I could see that Zoe Artemis ran a tight ship. That was a good sign. Soldiers like her were one of the reasons we’d won so many of our encounters.
After watching Zoe and her arban hustle the unconscious tiger to their cycles,
I went back to mine.
Lifting into the air, I searched for Rollo. It took me a few moments to find the right channel. He stood with a clot of Star Vikings near the biggest spaceship.
I landed beside him.
For the next few hours, Rollo and I toured one spaceship after another. Those we could take rose upstairs to Holgotha. The rest we rigged with explosives.
At this point, I discovered a problem with using the artifact as the central attack platform. On Sanakaht, Holgotha remained stationary.

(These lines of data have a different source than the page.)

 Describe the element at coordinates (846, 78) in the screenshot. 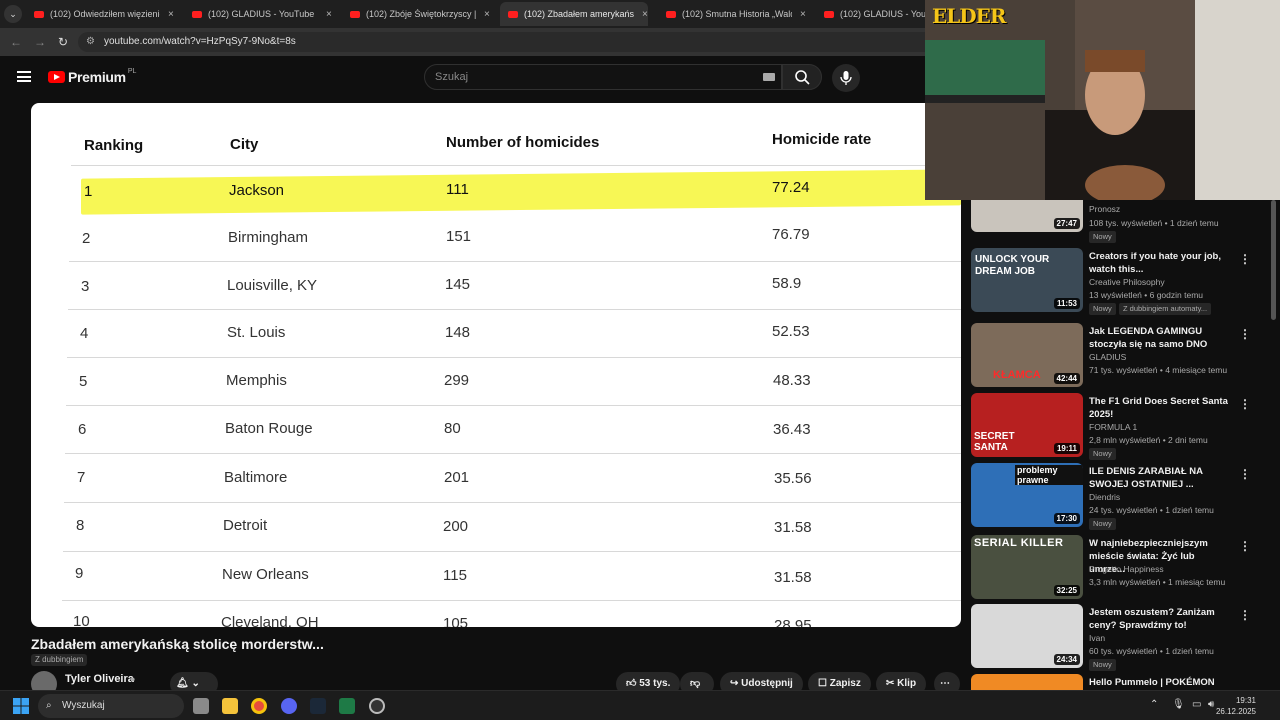

I see `voice-search-button` at that location.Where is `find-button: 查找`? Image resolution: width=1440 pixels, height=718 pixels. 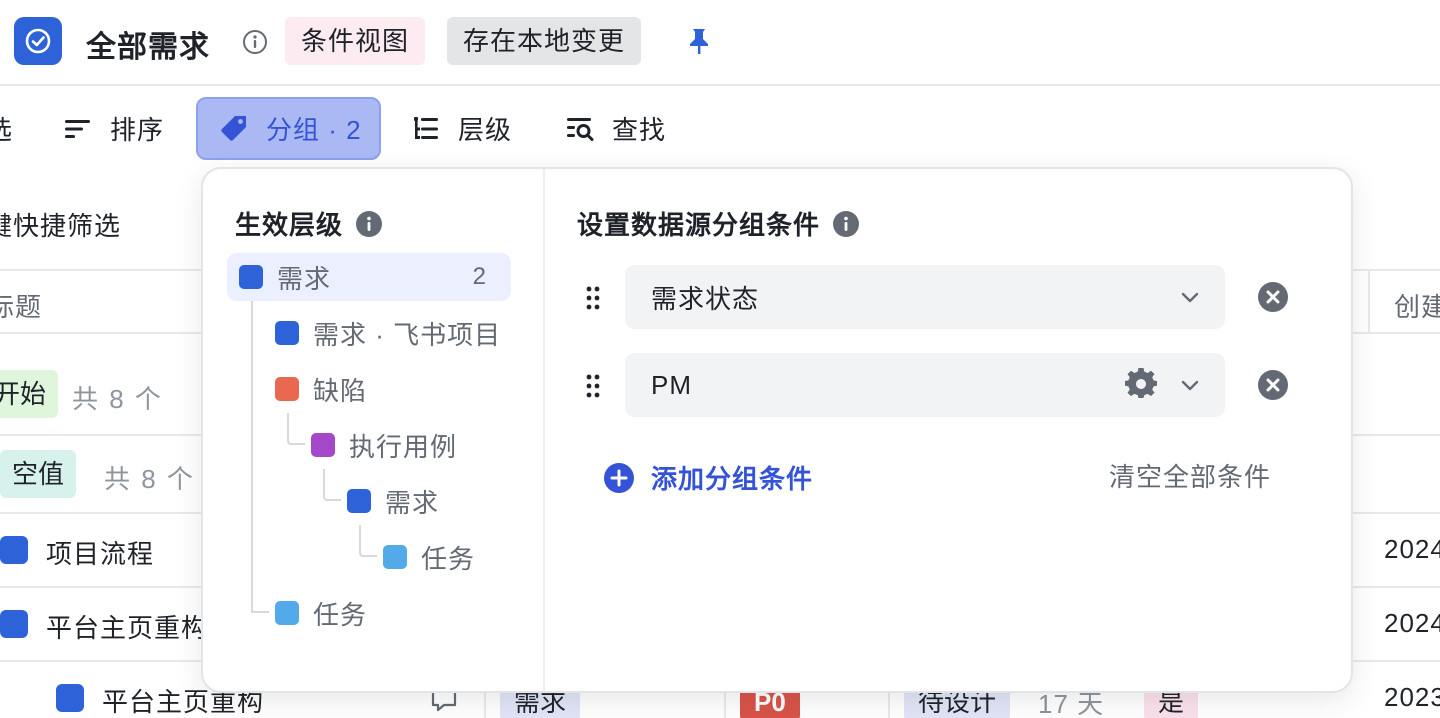
find-button: 查找 is located at coordinates (615, 128). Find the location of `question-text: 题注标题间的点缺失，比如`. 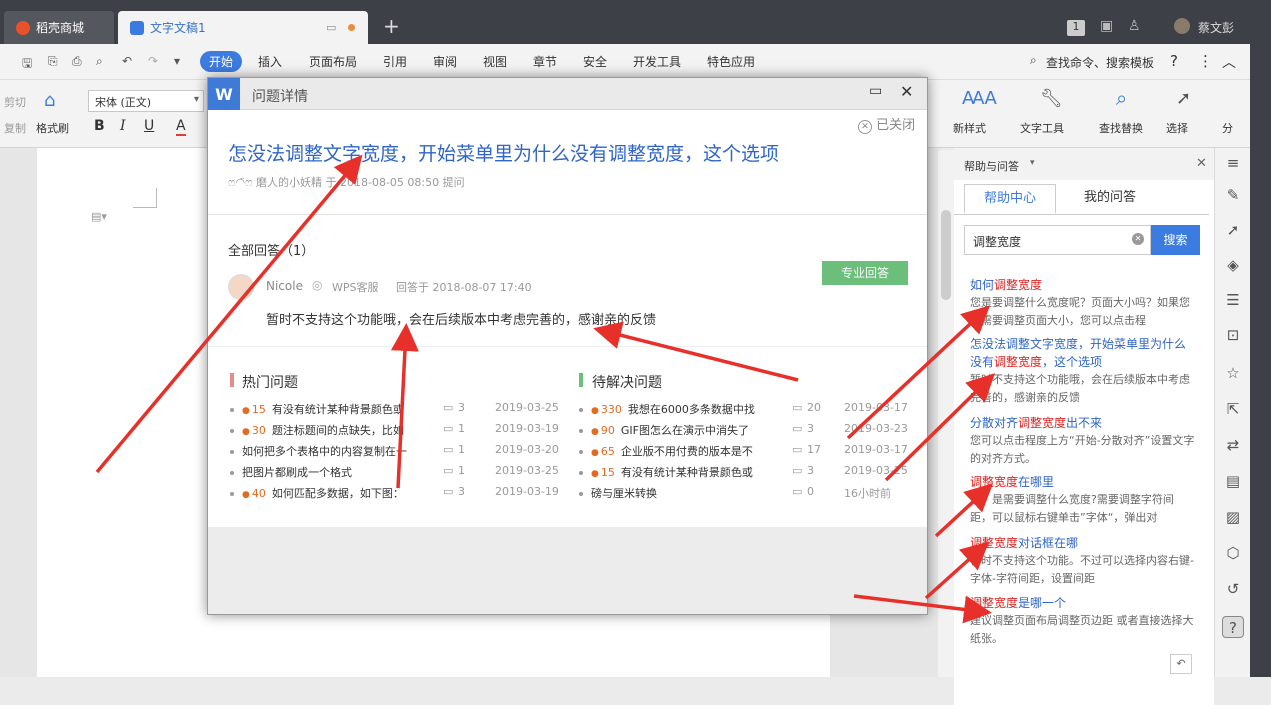

question-text: 题注标题间的点缺失，比如 is located at coordinates (338, 430).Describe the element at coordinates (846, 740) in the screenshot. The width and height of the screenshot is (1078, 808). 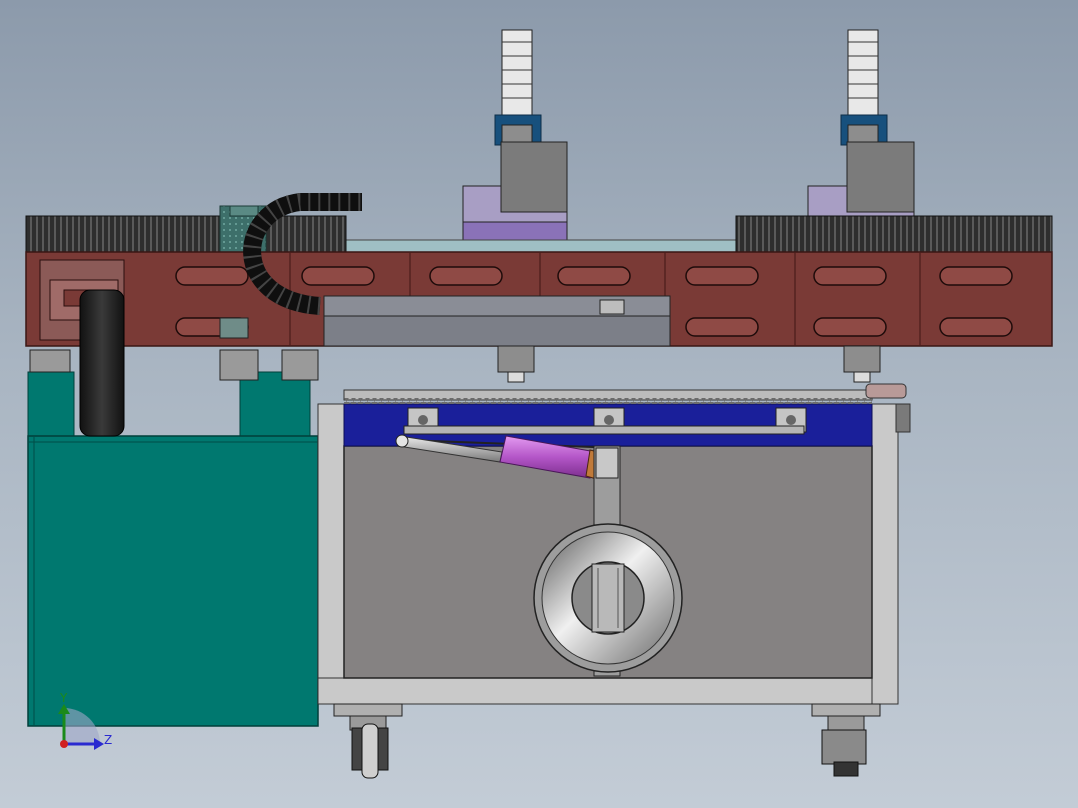
I see `caster-wheel-right` at that location.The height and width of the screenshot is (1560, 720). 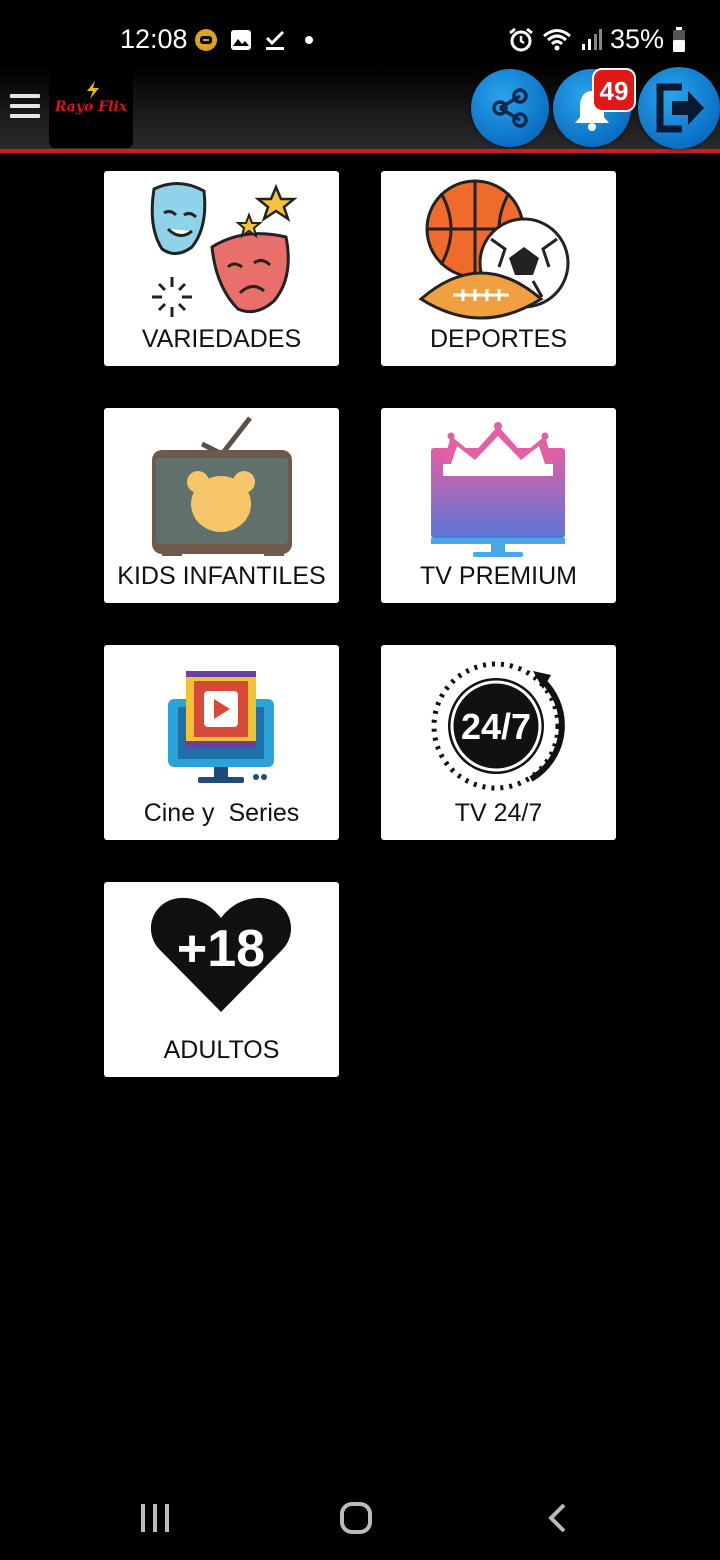 I want to click on logo-text: Rayo Flix, so click(x=91, y=107). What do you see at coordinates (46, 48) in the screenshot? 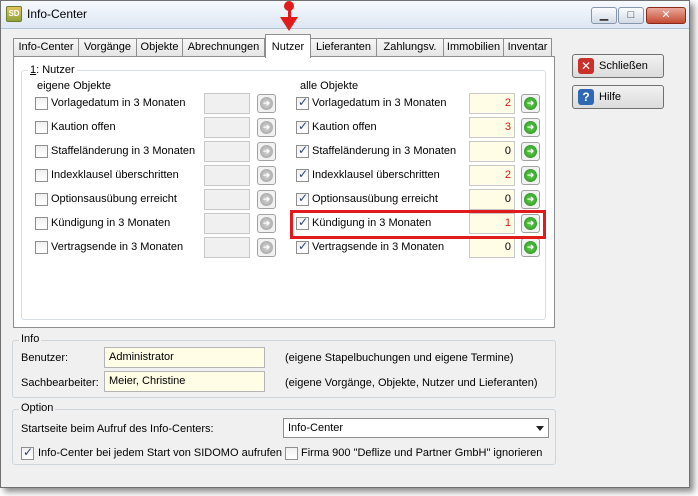
I see `tab-info-center: Info-Center` at bounding box center [46, 48].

I would have liked to hit the opposite side of the planet and do the same thing there as we’d done here.
“From what I can tell,” Rollo said, “the outskirts of the city are where they keep the warehouses.”
I gazed at our new warships floating beside the artifact. The raid was supposed to be a rich one for us, the big daddy payday.
In World War II, at the start of the Pacific War for America and Japan, the enemy had struck at Pearl Harbor. Everyone knows the story. Japanese planes destroyed docked American capital ships and parked aircraft, although they missed the carriers. The U.S. flattops had been out at sea on maneuvers. On the return to their own carriers, some of the Japanese pilots begged for one more strike. They wanted to hit the big oil tanks onshore and blow them up. The Japanese Admiral Nagumo wanted no part of that. He wished to bring the Japanese fleet home intact. They’d done enough. It was time to scram. So, they sailed away, leaving the oil tanks intact. If they had made one more strike, it would have crippled American recovery efforts even further. Without those oil tanks in Hawaii, the American Navy would have had a much harder time striking the Japanese Empire as soon as it had.
This was our Pearl Harbor. I had to grab as much ordnance as I could, not rush out too soon.
“Gather your troopers,” I told Rollo. “We’re hitting the outskirts of the city.”
-17-
From the spaceyard, we rose like a swarm of angry wasps. Gunning our DZ9 air-cycles, we sped for the city warehouses.
As we approached, the Lokhar urban area took on a more distinct shape. Some of the steel towers looked rusted, which seemed strange. I saw chips in the big block buildings. Had there been fighting here recently?